### Supplied text

══════════════════════════════

Doctors strike: Government should look for lasting solution



At the weekend, we carried a heart-rending story of people being turned away from public hospitals, as the impasse between the government and doctors continues unabated.

How the situation got this far beggars belief, as the authorities ought to do everything within their power to avoid medical practitioners’ strikes.

This is not to say doctors and nurses should hold the government hostage, but rather there should be scope for negotiations such that there should be no strike.

The government last year committed to improving doctors’ conditions of service and there should be an explanation why there are still outstanding issues.

In the national budget, for example, there was an increased allocation for the Health ministry and there should be an explanation why the government did not honour commitments it made in the past.

While authorities may downplay the strike, the reality is that the majority of its victims are poor people and the elderly, who are in the majority, and who use public hospitals.

These people suffer the double whammy of being poor and being the victims of a strike that is not of their own doing.

Thus, the government has to show some empathy and engage doctors, so that a lasting solution is found and there is no reason to engage perennially in strikes.

The doctors’ strike is the result of the government failing to prioritise the health sector and instead spend on trinkets and other such unnecessary issues.

For instance, the budget – alluded to earlier on – fails to meet the Abuja Declaration’s demand that nations should spend at least 15% of their budget on health.

This is an indictment on the government that it is failing to put its money, where its mouth is.

Had the government met the dictates of the Abuja Declaration, there can be no doubt that strikes and medicine shortages would be a thing of the past.

Failure by the government to stick to commitments it has made is the very reason why doctors went on strike and Zimbabweans are denied their right to health.

We, thus, plead with the government to do all within its powers to end the strike and ensure that health is available for all.

Talks between the government and doctors should centre on how the authorities intend to ensure that the health workers are paid their worth, while at the same making sure that hospitals are fully stocked with drugs and other incidentals.

══════════════════════════════

### Complete the following
1. According to the editorial on the doctors' strike, what minimum share of their budget does the Abuja Declaration say nations should spend on health?
2. List every capitalized name that appears in the editorial on the doctors' strike other than at the start of a sentence or in the headline.
3. Rewrite the editorial on the doctors' strike from "These people suffer" up to and including "its mouth is.", changing "trinkets" to "luxuries".

### Data under study
══════════════════════════════

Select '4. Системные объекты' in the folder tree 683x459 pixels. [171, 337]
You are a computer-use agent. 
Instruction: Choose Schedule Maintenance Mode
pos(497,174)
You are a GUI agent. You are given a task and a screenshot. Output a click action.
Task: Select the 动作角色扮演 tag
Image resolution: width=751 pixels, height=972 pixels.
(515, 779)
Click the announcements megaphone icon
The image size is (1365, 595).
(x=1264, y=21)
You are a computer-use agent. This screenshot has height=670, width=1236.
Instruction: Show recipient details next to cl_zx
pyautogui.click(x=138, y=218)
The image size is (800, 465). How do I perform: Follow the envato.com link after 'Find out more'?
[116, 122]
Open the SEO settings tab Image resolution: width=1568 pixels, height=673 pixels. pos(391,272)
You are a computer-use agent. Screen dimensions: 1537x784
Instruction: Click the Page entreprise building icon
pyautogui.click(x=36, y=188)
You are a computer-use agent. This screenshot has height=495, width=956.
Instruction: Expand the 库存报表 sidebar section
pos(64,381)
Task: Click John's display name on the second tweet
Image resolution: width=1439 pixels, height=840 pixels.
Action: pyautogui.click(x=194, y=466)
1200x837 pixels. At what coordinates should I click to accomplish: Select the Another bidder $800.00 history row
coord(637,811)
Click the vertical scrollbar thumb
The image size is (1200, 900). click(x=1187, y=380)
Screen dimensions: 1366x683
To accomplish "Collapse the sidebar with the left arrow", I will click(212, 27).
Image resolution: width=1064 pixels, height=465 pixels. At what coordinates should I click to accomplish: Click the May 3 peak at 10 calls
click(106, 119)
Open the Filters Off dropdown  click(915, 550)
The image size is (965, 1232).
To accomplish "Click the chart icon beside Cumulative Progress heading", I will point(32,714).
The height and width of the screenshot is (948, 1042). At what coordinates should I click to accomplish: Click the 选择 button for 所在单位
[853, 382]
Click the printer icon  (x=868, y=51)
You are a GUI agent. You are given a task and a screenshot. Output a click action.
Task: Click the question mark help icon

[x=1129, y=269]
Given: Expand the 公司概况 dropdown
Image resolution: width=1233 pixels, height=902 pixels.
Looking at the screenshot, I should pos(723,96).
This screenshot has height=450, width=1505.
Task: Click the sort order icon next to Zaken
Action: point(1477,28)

══════════════════════════════

### Written answers
1. At least 15% of their budget.

2. Health (in "Health ministry"), Abuja Declaration, Zimbabweans

3.
These people suffer the double whammy of being poor and being the victims of a strike that is not of their own doing.

Thus, the government has to show some empathy and engage doctors, so that a lasting solution is found and there is no reason to engage perennially in strikes.

The doctors’ strike is the result of the government failing to prioritise the health sector and instead spend on luxuries and other such unnecessary issues.

For instance, the budget – alluded to earlier on – fails to meet the Abuja Declaration’s demand that nations should spend at least 15% of their budget on health.

This is an indictment on the government that it is failing to put its money, where its mouth is.